_Directive_.
Rewrite the material below, replacing every instance of "screenshot" with "screen capture" and leaving everything else unchanged.

_Entries provided_.
==========

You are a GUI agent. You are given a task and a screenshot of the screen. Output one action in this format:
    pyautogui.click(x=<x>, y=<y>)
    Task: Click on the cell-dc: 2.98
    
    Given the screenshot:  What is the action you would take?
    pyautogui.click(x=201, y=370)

==========

_Completed task_.
You are a GUI agent. You are given a task and a screen capture of the screen. Output one action in this format:
    pyautogui.click(x=<x>, y=<y>)
    Task: Click on the cell-dc: 2.98
    
    Given the screen capture:  What is the action you would take?
    pyautogui.click(x=201, y=370)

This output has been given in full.